New Elise has lower CO2 emissions, less drag and styling to match the Evora's

This is Lotus’s revised Elise, which promises a significant cut in CO2 emissions, improved fuel economy and styling more in line with that of its Evora stablemate.

The facelifted Elise has a wider stance thanks to its new front bumper, splitter and clamshell. It has a repositioned front light cluster featuring LED daytime running lights for the first time, and the Elise’s signature Lotus ‘mouth’ has been widened. At the rear, it gets a new bumper and engine cover.
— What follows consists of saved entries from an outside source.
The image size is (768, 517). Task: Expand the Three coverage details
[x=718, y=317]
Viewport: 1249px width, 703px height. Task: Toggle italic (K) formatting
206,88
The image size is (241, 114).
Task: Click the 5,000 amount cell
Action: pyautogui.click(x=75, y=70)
See the official new Lotus Elise pics

These styling tweaks mean the Elise has received a four per cent reduction in drag, helping fuel economy and reducing emissions.

Emissions in the new entry-level 1.6-litre S model, the first time a 1.6 has appeared in an Elise, have been cut by 13 per cent to 155g/km over the previous entry-level model. The 192bhp 1.8-litre R and the supercharged 217bhp SC now emit 196g/km and 199g/km of CO2 respectively.

Engine efficiency and performance have been optimised in the Toyota-sourced 1.6 powerplant through Valvematic and Dual VVT-i tech. A new six-speed, close-ratio gearbox has also been introduced; it’s fitted to all variants.

Other additions to the options list include two types of lightweight forged alloy wheels, and cruise control.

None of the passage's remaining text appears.